Droit européen des affaires
Multipliant les interventions, le législateur européen s'est donné pour objectif, d'abord par l'intermédiaire de la convention de Bruxelles du 27 septembre 1968, née de la volonté des six États membres originaires, d'unifier les règles de conflit de juridictions au sein de l'Europe et d'assurer la libre circulation des jugements entre États contractants, un corps de règles visant à la fois à éliminer les obstacles au bon déroulement des procédures civiles et à renforcer la sécurité juridique dans l'espace judiciaire européen. Entré en vigueur le 10 janvier 2013, le règlement 1215/2012, dit Bruxelles I bis, concernant la compétence judiciaire et l'exécution des décisions en matière civile et commerciale, est applicable depuis le 10 janvier 2015 aux actions judiciaires intentées, aux actes authentiques dressés ou enregistrés formellement et aux transactions judiciaires approuvées ou conclues à compter de cette date. Toutes les décisions rendues à compter de l'entrée en vigueur du nouveau règlement ainsi que les rapports juridiques nés antérieurement, pour autant que l'action juridictionnelle ait été introduite postérieurement à cette date, relèvent donc de son champ d'application. Le règlement est applicable aux territoires nationaux de tous les États membres, y compris au Danemark - seul État membre non lié par le règlement dès l'origine, mais par effet de l'accord signé le 19 octobre 2005 - dans les DOM, aux Açores, à Madère, aux îles Canaries et aux îles Aland.
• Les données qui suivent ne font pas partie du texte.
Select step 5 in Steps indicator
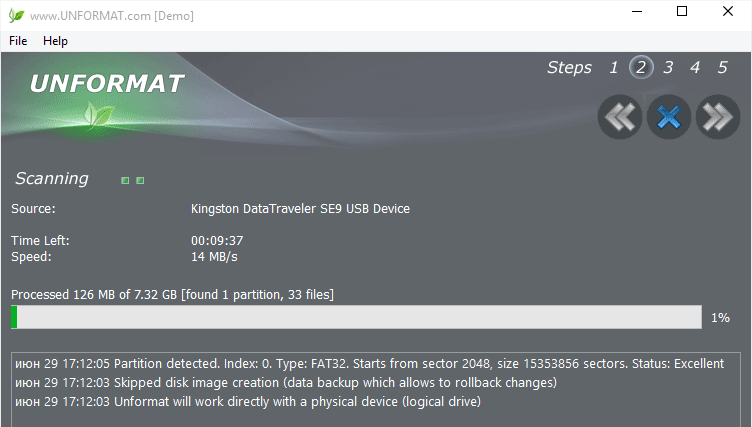722,68
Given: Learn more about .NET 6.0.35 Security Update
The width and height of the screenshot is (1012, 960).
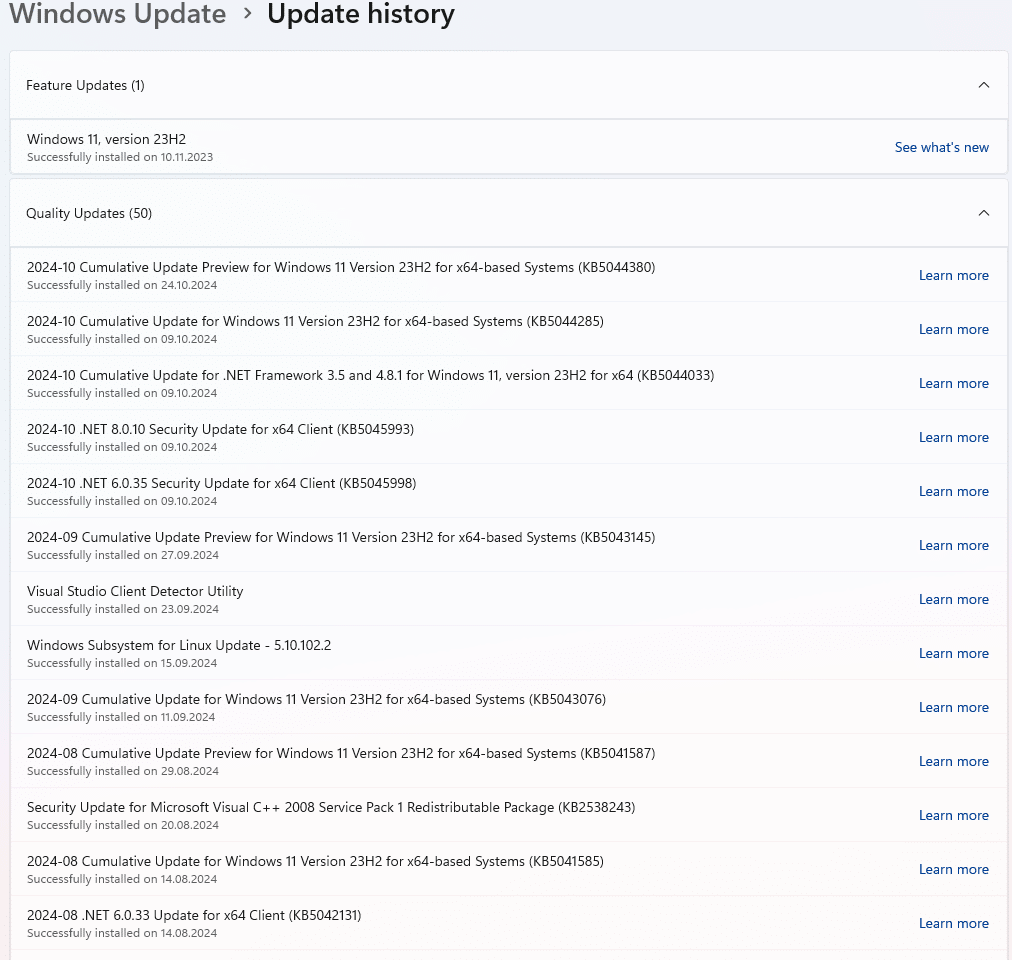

Le règlement 1215/2012 s'applique en matière civile et commerciale, quelle que soit la nature de la juridiction, mais ne concerne pas les matières fiscales, douanières ou administrative (art. 1er). En l'absence de définition de la notion de “matière civile et commerciale”, la Cour de justice a opté pour un principe d'interprétation visant à assurer que les droits et obligations des États membres et de leurs citoyens respectifs ne varient pas d'un État à l'autre. La notion de matière civile et commerciale doit être considérée “comme une notion autonome qu'il faut interpréter en se référant, d'une part, aux objectifs et au système [du règlement] et d'autre part, aux principes généraux qui se dégagent de l'ensemble des systèmes de droit nationaux”. Selon la Cour, ce qui relève de la matière civile et commerciale doit être déterminé essentiellement “en raison des éléments qui caractérisent la nature des rapports juridiques entre les parties au litige, ou l'objet de celui-ci”. Le règlement exclut expressément de son champ d'application l'arbitrage, la sécurité sociale, les faillites ou le droit des personnes et de la famille.
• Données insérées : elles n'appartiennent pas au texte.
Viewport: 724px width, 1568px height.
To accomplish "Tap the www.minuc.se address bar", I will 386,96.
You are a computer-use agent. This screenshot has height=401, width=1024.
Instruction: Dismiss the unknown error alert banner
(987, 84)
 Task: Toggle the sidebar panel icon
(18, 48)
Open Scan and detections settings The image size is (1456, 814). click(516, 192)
Pour que le règlement s'applique, il est nécessaire qu'un élément d'extranéité soit présent. Cependant, le caractère international du rapport juridique en cause ne doit pas nécessairement découler de l'existence d'un lien effectif et suffisant avec le marché intérieur, impliquant par définition plusieurs États membres : l'élément d'extranéité peut aussi résulter de rapports juridiques impliquant un ou plusieurs États membres et un ou plusieurs États situés en dehors de l'Union ou, pour l'application de la règle de compétence générale en faveur du tribunal du domicile du défendeur, de l'implication d'un État membre, en raison du domicile du défendeur, et d'un État tiers, en raison de la localisation des faits litigieux.
Outre son caractère international, le litige doit, selon le règlement 1215/2012, présenter un élément de rattachement avec l'État membre du juge saisi. Il doit, selon le considérant 13, exister un lien entre les litiges couverts par le règlement et le territoire des États membres qu'il lie. Le domicile du défendeur dans un des États membres constitue en principe ce lien. Selon la Cour de justice, “l'implication d'un État membre et d'un État tiers, en raison du domicile du demandeur et d'un défendeur dans le premier État, et de la localisation des faits litigieux dans le second [...]” permet l'application de la règle de compétence de principe du tribunal du domicile du défendeur, posée à l'article 4 du règlement. En recourant à la notion d'"implication", la Cour exige que le litige soit “intégré”, c'est-à-dire présente un lien de rattachement tel avec l'État membre du juge saisi que la compétence de ce dernier sera fondée aux termes du règlement. Ce lien est plus ou moins étroit, selon la nature de la règle de compétence concernée (compétence de principe, compétence optionnelle spéciale ou compétence exclusive...) : les règles de compétence exclusive, à caractère impératif, qui se substituent à la compétence de principe sur laquelle est normalement fondé le règlement, supposent ainsi l'existence d'un lien de rattachement particulièrement étroit entre le litige et un État membre, indépendamment du domicile tant du défendeur que du demandeur.